The Commission on Middle Eastern American Affairs is also thrilled to be celebrating Chaldean-American Month this April.

CMEAA joins Governor Whitmer, who proclaimed April as Chaldean-American month for the first time in Michigan's history. Governor Whitmer said in her Proclamation, "The Chaldean/Assyrian/Syriac people are a community of rich tradition and culture who enrich Michigan's cultural tapestry and prosperity through their success in the arts, business, law, politics, education, medicine, architecture, and engineering." Michigan has the highest concentration of Chaldeans/Assyrians/Syriacs living in the United States.
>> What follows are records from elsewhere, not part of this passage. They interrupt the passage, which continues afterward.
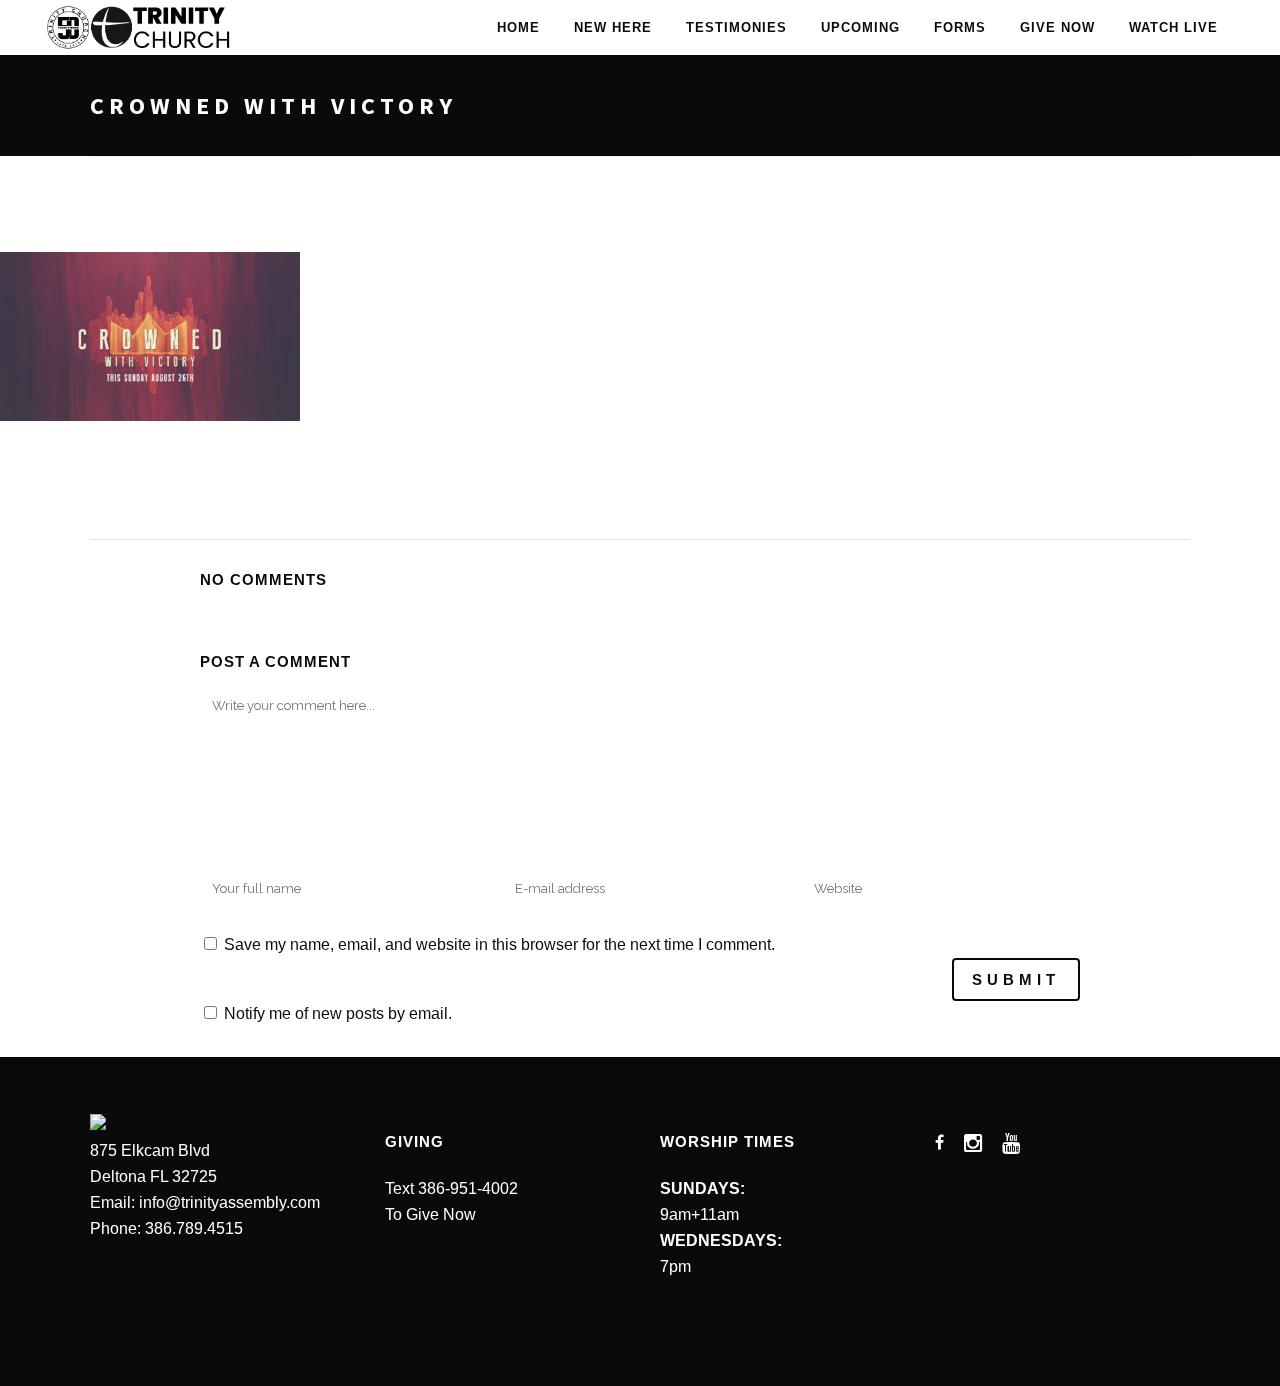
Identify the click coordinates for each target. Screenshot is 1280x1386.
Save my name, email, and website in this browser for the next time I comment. (499, 944)
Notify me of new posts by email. (338, 1013)
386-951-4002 (468, 1188)
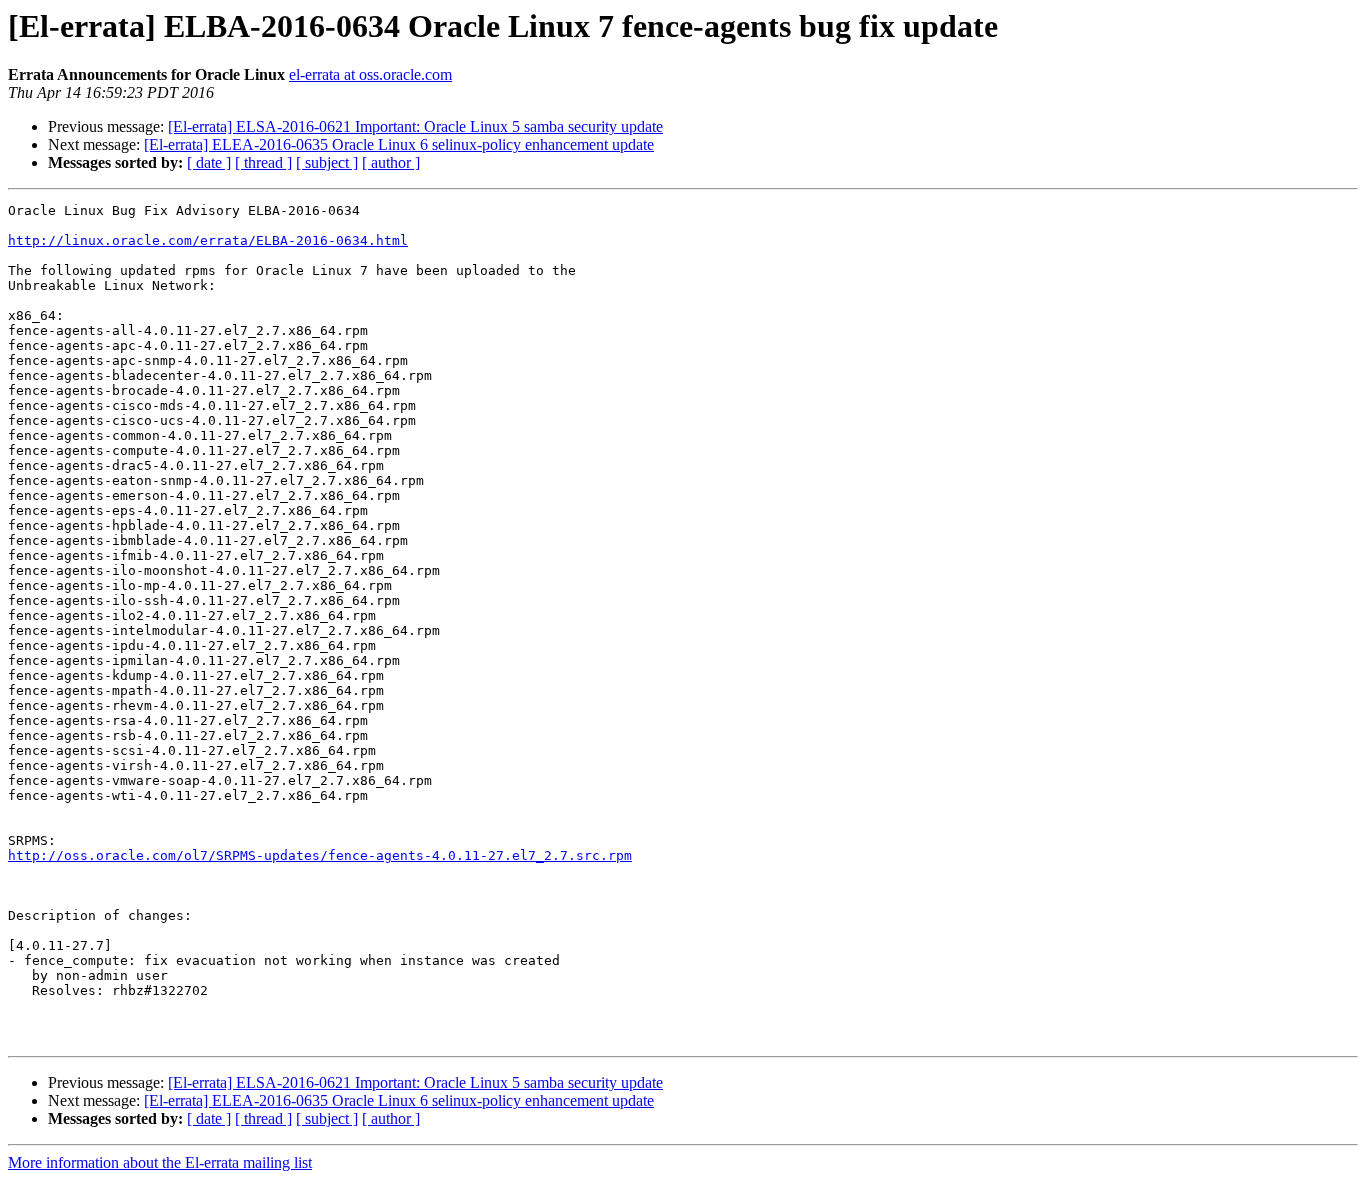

Chaldeans/Assyrians are Semitic peoples who also identify themselves as Syriacs; they are the indigenous peoples of Mesopotamia who have lived in the Middle East since ancient times, including in what is today Iraq, Syria, Turkey, and Iran.

We Celebrate Chaldean-American Month in April to commemorate the Assyrian/Babylonian New Year, Akitu, a celebration of spring, rebirth, and renewal which often culminates in a celebration on April 1. Also, April 24 marks the anniversary of Seyfo or the Genocide that claimed the lives of a million Chaldeans/Assyrians/Syriacs, Armenians, and Greeks. And Lastly, the Chaldean Catholic Church, a descendant of the Church of the East, commemorates All Martyrs & Confessors Day in April, remembering the Church's devoted priests, nuns, and laypeople.